Spray & Shine comes with 209ml more than that you can expect from an comparable UK product and at £10.99 is a bargain. Used on wet or dry paint it works brilliantly, making drying paint much easier and all the complete exterior including glass on the car. The finish is also top notch but my only gripe is the scent which for me, just doesn't belong with a QD type product. I think if the scent was changed to a more typical Bubblegum or fruit scent, Britemax Spray & Shine would be just about perfect.

Beading isn't bad either from it, not quite as tight as some others but for a single application quick spruce up of paint, pretty good I'd say with further applications only improving this.
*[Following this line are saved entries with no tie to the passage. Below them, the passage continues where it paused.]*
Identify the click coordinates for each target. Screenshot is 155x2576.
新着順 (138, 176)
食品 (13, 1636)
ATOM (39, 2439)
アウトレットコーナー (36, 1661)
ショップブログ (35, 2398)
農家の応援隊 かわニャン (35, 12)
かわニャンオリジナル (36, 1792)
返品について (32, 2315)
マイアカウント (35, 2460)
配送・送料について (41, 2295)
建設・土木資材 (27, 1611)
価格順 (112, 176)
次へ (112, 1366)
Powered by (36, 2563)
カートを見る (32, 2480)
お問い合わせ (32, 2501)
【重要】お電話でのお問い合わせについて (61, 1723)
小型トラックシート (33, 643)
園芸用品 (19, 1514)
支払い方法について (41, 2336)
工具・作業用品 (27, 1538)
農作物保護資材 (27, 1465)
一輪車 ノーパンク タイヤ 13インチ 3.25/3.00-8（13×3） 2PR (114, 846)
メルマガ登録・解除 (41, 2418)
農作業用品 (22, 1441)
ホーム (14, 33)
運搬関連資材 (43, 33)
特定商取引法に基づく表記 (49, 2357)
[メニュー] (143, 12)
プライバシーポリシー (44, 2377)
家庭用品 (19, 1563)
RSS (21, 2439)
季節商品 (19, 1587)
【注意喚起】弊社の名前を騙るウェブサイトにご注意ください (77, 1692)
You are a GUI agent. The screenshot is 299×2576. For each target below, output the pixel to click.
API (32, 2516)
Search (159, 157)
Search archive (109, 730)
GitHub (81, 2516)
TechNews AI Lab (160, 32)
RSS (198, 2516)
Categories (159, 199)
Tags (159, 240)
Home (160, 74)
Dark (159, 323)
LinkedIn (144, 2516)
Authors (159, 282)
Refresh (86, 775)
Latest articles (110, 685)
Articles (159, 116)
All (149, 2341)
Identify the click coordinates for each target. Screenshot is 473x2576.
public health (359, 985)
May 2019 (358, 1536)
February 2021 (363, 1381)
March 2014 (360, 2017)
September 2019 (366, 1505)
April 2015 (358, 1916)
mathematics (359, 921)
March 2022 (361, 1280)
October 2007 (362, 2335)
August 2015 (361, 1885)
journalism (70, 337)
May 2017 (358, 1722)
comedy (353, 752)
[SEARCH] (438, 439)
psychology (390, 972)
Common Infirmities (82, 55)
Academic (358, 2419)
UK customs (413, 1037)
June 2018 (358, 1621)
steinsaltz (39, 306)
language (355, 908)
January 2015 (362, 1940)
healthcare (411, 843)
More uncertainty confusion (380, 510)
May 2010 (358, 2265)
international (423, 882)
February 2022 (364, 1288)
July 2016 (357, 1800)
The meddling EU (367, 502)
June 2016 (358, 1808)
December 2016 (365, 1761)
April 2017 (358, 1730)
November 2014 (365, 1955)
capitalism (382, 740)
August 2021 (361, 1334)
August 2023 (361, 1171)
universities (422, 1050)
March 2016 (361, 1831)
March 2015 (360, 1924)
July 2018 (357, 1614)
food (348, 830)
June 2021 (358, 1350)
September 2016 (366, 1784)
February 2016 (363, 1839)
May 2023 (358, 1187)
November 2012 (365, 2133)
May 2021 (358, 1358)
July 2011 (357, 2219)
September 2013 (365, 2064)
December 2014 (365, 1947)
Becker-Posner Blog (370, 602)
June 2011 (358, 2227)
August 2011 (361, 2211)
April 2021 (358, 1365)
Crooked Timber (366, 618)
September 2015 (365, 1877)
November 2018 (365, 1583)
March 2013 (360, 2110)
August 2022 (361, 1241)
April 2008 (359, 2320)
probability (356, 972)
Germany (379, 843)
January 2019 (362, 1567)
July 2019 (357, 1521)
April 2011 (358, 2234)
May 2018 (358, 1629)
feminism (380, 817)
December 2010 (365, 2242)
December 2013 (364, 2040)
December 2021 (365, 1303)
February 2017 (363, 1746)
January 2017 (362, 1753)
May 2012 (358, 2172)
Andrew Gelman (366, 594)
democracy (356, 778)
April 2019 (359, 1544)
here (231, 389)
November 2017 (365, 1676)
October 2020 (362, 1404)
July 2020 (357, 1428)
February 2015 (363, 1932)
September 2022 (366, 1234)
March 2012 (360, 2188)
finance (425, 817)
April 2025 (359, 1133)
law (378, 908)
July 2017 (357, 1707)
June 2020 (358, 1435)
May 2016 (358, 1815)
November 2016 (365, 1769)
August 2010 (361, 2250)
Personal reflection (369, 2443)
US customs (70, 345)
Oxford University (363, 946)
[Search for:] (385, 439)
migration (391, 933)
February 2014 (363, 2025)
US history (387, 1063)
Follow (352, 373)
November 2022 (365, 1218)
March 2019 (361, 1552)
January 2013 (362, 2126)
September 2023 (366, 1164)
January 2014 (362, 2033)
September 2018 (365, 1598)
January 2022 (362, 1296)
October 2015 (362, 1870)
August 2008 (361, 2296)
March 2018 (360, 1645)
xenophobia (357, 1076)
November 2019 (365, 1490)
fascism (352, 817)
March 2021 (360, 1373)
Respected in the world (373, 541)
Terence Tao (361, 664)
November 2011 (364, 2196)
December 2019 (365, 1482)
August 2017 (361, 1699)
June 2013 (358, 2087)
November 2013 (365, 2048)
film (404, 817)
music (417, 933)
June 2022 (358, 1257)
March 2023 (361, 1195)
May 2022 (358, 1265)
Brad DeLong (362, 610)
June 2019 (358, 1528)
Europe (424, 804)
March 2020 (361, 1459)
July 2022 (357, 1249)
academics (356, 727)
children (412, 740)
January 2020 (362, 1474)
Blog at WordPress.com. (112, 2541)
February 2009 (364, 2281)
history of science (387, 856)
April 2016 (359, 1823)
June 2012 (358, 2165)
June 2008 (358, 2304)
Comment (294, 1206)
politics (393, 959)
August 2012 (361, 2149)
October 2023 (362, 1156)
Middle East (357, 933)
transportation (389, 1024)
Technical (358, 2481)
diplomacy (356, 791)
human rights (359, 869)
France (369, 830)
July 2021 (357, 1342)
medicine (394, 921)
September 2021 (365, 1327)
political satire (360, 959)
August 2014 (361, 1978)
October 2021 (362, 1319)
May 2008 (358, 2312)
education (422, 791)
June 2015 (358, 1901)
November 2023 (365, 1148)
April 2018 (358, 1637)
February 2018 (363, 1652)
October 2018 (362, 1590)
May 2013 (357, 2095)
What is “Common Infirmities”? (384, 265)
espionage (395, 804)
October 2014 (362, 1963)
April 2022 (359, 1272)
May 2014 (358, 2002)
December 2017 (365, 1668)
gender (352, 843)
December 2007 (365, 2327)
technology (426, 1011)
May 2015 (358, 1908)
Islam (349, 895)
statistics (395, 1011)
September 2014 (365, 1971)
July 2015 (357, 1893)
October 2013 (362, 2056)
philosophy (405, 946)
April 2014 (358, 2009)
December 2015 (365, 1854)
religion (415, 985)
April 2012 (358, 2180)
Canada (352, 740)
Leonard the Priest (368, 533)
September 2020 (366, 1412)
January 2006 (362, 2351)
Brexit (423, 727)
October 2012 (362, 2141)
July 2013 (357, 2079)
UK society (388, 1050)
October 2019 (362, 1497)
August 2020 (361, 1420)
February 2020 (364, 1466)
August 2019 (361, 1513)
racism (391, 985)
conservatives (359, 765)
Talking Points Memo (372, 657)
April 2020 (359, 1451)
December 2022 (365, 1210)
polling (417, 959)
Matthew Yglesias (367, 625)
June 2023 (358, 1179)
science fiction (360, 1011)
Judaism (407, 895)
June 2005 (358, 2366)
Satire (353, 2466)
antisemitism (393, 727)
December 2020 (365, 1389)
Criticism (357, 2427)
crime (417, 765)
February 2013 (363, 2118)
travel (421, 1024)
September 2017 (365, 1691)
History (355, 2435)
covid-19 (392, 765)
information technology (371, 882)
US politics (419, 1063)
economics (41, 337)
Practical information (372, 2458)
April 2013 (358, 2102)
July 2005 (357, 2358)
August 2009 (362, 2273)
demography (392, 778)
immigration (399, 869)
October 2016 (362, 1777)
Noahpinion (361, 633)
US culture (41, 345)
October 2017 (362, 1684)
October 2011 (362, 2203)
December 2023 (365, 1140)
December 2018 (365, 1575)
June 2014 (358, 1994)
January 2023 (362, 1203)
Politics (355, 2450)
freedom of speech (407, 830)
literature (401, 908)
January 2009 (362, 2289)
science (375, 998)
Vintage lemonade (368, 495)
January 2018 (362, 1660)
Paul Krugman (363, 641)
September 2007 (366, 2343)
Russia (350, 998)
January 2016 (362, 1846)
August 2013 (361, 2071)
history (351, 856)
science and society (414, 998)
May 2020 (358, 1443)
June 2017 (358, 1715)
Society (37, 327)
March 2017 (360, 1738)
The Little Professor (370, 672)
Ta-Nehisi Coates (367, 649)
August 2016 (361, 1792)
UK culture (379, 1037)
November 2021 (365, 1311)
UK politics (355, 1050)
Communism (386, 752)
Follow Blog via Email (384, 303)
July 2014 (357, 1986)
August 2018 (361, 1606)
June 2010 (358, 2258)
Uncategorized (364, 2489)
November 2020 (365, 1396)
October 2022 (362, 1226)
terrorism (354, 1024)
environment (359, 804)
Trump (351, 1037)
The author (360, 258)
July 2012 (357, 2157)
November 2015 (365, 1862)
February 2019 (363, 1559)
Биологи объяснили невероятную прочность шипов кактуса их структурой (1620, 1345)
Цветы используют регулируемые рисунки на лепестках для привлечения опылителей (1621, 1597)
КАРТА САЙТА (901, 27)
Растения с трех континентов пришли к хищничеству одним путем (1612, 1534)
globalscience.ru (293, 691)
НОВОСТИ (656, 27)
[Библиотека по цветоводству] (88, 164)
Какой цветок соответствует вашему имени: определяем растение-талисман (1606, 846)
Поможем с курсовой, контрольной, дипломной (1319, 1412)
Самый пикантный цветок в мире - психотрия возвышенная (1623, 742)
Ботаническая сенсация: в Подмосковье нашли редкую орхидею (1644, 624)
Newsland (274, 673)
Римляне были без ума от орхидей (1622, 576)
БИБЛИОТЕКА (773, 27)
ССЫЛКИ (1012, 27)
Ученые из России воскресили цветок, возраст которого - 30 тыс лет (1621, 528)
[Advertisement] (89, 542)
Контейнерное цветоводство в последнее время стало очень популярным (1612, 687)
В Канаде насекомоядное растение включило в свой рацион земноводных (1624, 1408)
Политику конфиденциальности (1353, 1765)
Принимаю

_DW has followed the Manufacturer's Instructions and accepts no responsibility to any circumstances arising from any member using these products or following this test._


----------



## Bristle Hound (May 31, 2009)

Great write up Brian :thumb:

Thanks for being 'honest'. Like yourself it was only the smell that put me off this particular QD


----------



## Pittsy (Jun 14, 2014)

Nice one Brian, for part 2 try leaving a few water spots on the car when drying then see how it fairs as a cleaner.... Its also really good on bird poo. :thumb:


----------



## Brian1612 (Apr 5, 2015)

Thanks guys! It is a really nice qd but like I said, the scent really could do with being changed but for anyone considering this I would definitely give it a go. It's a terrific quick detailer otherwise at a terrific price!


----------